The teen girl who ran away from her Muslim family for fear of being harmed for converting to Christianity is battling uterine cancer.
Rifqa Bary, 17, is scheduled to undergo her third surgery Thursday, said her former lawyer, John Stemberger.
Stemberger, who argued last year for Bary to remain in Florida, said Bary wanted the public to know about her condition so people could pray for her.
Last summer, Bary ran away from her Columbus, Ohio, home and took refuge in the home of two pastors in Orlando. The teen said she feared her father would kill her for converting from Islam to Christianity and said her father threatened to physically harm her.
But investigators in Florida and Ohio found no evidence that Bary's life was in danger.
After several months of court hearings, it was decided that Bary should be sent back to Ohio where a judge there would take over the case.
Since her return to Ohio in October, Bary has stayed with a foster family. The court battle continues between her parents, who want her to move back into the family home, and Bary who wants to live separately. The judge has ordered the family to attend reconciliation sessions, but has allowed for the two parties to participate separately.

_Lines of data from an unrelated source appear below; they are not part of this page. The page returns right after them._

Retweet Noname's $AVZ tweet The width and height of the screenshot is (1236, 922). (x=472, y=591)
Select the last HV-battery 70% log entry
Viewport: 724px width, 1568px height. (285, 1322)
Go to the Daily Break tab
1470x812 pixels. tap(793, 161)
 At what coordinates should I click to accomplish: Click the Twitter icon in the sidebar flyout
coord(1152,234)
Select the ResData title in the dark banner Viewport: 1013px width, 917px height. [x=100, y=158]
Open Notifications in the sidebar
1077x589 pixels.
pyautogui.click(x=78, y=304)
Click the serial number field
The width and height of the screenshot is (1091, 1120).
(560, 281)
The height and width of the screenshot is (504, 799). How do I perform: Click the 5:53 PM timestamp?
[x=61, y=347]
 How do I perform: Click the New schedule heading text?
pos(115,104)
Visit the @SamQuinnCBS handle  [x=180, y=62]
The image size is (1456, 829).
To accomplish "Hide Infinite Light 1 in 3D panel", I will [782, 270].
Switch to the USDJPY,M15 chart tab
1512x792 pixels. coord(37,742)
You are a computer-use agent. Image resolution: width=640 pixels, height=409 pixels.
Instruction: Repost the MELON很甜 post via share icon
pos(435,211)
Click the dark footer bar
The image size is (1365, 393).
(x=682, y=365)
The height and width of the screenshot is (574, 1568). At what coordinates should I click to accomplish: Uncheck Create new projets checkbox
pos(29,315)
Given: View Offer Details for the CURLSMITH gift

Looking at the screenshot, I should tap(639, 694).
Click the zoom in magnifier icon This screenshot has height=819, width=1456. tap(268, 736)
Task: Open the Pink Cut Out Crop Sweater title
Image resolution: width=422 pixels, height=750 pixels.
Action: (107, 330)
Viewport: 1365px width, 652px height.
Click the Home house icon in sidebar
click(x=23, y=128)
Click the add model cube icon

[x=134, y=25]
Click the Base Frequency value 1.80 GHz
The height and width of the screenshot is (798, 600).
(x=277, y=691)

Bary will turn 18 on Aug. 10, at which time the custody battle is expected to end since she will legally be an adult.
Complicating the matter, however, is Bary's illegal immigration status. Even when she turns 18 and can make her own decisions, Bary will face possible deportation to her native country, Sri Lanka.
Her attorney, Angela Lloyd, said in April that obtaining special immigration status for Bary is urgent. It is feared that if the teen is returned to Sri Lanka she will be harmed or killed by Muslim extremists.